Governor also sets up strike team to provide medical help to nursing homes
Baltimore, Md (KM) Frederick County is one of 12 jurisdictions to be named a hot spot when it comes to the coronavirus. That announcement was made on Tuesday by Governor Larry Hogan during a news conference at the Baltimore Convention Center.
He says he was able to convince the Trump Administration to consider the Greater Washington and Baltimore Corridor as a priority when it comes battling COVID-19. The Governor says these counties will get urgent federal attention.
Other jurisdictions on the list are Baltimore City, Baltimore County, Carroll, Anne Arundel, Howard, Prince George’s, Charles, Calvert, Montgomery, Harford and Queen Anne’s. Counties.
“The Baltimore-Washington Corridor is also homes to the NIH, the FDA, Fort Detrick, critical health agencies which are on the front lines of the battle against the coronavirus,”: he said.
In other developments, the Governor also announced the formation of a strike team to provide medical and other assistance to nursing homes in Maryland. :”The state teams will provide assistance and care to patients immediately in order to slow the spread of this virus among our most vulnerable Marylanders,” he said.

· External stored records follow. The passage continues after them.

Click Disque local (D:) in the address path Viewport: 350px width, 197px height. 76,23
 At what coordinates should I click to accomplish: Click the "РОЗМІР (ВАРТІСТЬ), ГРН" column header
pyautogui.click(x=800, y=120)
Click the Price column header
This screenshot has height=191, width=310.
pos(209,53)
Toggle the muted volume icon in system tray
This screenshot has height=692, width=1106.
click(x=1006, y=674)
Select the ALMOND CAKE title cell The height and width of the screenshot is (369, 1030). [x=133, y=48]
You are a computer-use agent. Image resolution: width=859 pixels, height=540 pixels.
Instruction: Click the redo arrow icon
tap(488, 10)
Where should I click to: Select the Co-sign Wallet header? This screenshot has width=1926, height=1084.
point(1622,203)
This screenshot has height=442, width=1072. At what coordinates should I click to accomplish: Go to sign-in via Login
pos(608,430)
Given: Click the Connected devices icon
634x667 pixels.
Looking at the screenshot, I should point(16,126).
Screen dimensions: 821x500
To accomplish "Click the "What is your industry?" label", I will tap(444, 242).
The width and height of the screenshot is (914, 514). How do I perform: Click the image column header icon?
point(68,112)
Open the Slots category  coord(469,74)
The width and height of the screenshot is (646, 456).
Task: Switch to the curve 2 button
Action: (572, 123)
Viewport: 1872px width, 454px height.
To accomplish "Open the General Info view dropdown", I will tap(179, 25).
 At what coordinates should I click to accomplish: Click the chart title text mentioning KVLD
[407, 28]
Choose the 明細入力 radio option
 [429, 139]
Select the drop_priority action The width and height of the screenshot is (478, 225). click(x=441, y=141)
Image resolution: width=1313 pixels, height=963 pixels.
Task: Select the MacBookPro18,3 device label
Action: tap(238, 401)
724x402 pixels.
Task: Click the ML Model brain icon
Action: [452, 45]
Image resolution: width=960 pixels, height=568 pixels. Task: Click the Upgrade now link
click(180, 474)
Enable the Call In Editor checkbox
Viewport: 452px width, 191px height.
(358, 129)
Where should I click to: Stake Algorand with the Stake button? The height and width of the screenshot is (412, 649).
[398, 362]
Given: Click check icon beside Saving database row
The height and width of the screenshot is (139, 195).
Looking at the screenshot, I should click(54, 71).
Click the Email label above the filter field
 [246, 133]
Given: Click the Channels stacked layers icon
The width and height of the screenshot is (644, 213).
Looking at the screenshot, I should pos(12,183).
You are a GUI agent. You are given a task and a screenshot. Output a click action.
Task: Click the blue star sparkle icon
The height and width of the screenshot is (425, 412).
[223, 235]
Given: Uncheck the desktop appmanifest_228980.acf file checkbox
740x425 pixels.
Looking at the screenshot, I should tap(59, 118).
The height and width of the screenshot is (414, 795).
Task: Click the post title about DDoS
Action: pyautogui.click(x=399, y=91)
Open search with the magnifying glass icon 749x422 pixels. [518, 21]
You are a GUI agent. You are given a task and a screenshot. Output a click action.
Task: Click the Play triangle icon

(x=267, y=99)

During his news conference, Governor Hogan said Maryland now has cases and clusters of cases at 90 nursing homes. Two area facilities have had a number of cornavirus cases: Pleasant View Nursing Home in Mount Airy, and the HeartFields Assisted Living in Frederick, where 12 people were recently reported to have COVID-19, five residents seven staff. The facilities also reported two deaths, one resident and one staff member.
The Governor said the purpose of these strike teams, consisting of the National Guard and personnel from state and local health departments, is “to bring triage, emergency care, supplies and equipment to overburdened nursing homes,”: he says. “We’re the first state in the nation to launch such a coordinated response effort.”
Also on Tuesday, Governor Hogan says he signed an executive order to take action against businesses, organizations, establishments or construction sites which allow unsafe practices that increase the spread of the coronavirus. “Then that jurisdiction shall have the power to require that unsafe facilities to: A) immediately modify its operations; B) severely limit any movement to or from that facility; or C) they can shut them down altogether,” he says.
His executive order also empowers state and local law enforcement agencies to assist local health officers to enforce this order. “Failure to obey the order may be punishable by up to a year in jail, or up to a $5,000 fine or both,” Hogan said.
He also announced that Maryland will be receiving 200 ventilators from the Federal Emergency Management Agency.
Also at the news conference, Dr. Tom Inglesby, the Director of the Center for Health Security at the Bloomburg School of Public Health at Johns Hopkins University, discussed the importance of continuing to practice social distancing, which is keeping at least six-feet away from another person, in order to stop the spread of the coronavirus.
He says it appears to be making a difference in Italy, which was hit hard by COVID-19. Dr. Inglesby also noted that there appears to be a flattening out of coronavirus cases in Maryland during the 24-hour period between Monday and Tuesday of this week. “We have seen lower numbers of new cases and lower numbers of hospitalization,” he says. “It’s only one day of data, but if confirmed over time, it would be a very good move in the right direction.”
A number of things need to take place before the state can lift the restrictions placed on its citizens to help slow the spread of the coronavirus. “We’ll need have expanded diagnostics to the point where even mildest COVID cases can be diagnosed on the same day, if possible,” he says. “We’re going to need to make sure our health care workers have all the masks and equipment that they need to take care of future potential surges of COVID should they occur.”
Along with that, Dr. Inglesby says, all health departments around Maryland need the personnel and technology to closely track all cases of coronavirus, and their close contacts.